These two pieces on the future, or lack thereof, for newspapers are best read as a pair.
This change has been more like seeing oncoming glaciers ten miles off, and then deciding not to move.
By the turn of the century, anyone who didn’t understand that the business model for newspapers was a wasting asset was caught up in nothing other than willful ignorance, so secure in their faith in the permanence of their business that they assumed that those glaciers would politely swerve at the last minute, which minute is looking increasingly like now.
— Clay Shriky in Boing Boing
Newspapers were built on local advertising monopolies. The Internet deprived them of those monopolies. Less important than an individual’s ability to access the BBC’s news feed was his ability to access Craigslist’s classifieds. In the internet age, midsize newspapers are an inefficiency. …
More prescient managers might have made for better news products but not sufficient revenue models. Most of the commentary on dying newspapers has been about making their news product better. But the salable product of newspapers was not news. It was local advertising and classifieds. Classifieds are now free and online advertising is a weak revenue stream. Meanwhile, the Internet gives individuals have access to more news, not less. Much is lost amidst this, particularly in terms of local coverage. Which is why, aside from journalists losing their jobs, few are actually upset over the changes roiling the industry. Which is why, as Shirky presciently said in 1993, “there is nothing anyone can do about it.”

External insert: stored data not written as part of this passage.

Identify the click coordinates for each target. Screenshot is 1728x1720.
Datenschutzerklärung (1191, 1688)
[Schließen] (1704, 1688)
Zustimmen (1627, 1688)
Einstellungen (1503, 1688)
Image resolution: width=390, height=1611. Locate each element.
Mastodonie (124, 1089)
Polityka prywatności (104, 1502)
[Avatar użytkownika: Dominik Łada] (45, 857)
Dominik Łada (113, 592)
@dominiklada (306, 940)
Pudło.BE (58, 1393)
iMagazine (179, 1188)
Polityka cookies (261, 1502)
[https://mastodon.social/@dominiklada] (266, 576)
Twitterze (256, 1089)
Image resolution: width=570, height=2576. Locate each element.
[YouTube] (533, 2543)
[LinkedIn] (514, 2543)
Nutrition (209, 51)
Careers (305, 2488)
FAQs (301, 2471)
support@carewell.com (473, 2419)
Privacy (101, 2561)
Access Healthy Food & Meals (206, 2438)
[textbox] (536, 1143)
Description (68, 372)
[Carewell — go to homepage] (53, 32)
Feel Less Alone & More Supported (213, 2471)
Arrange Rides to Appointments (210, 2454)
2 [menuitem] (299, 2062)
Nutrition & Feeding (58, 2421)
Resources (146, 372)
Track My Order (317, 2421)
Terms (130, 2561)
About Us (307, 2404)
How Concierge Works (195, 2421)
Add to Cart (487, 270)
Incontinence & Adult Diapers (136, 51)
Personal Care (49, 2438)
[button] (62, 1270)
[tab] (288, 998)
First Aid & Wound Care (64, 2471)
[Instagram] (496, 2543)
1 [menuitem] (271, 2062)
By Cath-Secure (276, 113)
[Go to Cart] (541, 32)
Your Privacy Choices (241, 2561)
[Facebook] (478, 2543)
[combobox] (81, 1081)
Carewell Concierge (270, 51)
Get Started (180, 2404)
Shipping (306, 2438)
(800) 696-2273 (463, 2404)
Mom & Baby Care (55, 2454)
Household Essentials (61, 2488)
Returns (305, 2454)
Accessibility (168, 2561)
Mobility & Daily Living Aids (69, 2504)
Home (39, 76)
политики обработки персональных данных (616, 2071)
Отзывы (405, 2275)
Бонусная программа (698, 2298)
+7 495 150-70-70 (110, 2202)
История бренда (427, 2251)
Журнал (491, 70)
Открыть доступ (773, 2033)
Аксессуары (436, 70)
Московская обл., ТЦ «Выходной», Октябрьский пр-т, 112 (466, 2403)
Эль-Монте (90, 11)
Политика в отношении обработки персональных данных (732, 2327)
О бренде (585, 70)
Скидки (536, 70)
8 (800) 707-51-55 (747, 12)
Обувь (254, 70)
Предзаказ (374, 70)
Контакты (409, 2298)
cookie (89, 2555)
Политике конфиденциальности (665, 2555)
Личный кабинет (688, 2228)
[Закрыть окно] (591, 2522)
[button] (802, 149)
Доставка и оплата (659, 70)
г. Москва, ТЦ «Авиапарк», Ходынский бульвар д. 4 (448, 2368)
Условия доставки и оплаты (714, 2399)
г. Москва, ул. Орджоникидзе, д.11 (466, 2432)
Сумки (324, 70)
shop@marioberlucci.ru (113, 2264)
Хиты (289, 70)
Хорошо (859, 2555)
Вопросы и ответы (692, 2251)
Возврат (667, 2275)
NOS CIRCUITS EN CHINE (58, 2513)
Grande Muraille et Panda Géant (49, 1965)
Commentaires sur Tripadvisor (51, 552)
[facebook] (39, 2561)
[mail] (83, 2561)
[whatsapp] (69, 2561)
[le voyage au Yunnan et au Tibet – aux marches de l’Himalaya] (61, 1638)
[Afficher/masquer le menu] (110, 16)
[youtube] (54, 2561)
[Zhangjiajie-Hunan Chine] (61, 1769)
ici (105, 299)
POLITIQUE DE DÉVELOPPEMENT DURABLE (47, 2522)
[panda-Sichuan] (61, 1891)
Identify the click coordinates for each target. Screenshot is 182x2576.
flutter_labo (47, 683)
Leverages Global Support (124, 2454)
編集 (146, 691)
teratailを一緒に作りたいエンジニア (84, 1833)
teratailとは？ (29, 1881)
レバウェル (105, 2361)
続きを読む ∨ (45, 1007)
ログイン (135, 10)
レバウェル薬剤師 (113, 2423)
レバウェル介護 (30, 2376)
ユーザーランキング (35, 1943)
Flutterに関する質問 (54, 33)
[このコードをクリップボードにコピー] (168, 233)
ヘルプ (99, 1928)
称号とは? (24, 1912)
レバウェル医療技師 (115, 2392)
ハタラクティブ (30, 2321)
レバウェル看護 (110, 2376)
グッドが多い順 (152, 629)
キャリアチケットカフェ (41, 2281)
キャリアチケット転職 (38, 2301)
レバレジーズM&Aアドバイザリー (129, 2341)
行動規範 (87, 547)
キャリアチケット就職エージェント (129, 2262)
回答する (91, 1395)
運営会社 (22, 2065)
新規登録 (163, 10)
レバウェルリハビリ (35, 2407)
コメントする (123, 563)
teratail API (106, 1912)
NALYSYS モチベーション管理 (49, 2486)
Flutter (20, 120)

— Ezra Klein in The American Prospect
And as Stowe Boyd notes, the trend toward the Internet being the primary source of national and international news is accelerating, 40 percent in 2008 versus 24 percent in 2007, according to a Pew study. And for those under 30, 59 percent versus 34 percent in 2007 list the Internet as the primary source of national and international news.
Despite these glum assessments (or perhaps to spite them), newspapers are still investing in new presses and printing facilities. And while people like to beat up on the economic plight of newspapers, local market TV stations are in the same spot, shrinking audiences and shrinking ad revenues.
I have a suspicion that we’ll see glacial moving print newspapers — and local TV stations — for far longer than either Shirky or Klein think even through I agree with their analysis that news or information will gravitate toward the most efficient means of dissemination.
Newspapers and TV stations just won’t be like they used to be — or are now.
I also have enough “willful ignorance” to believe that we will find an Internet economic model for supporting locally focused journalism. But then, again, I’m looking forward, in a way, to 2009.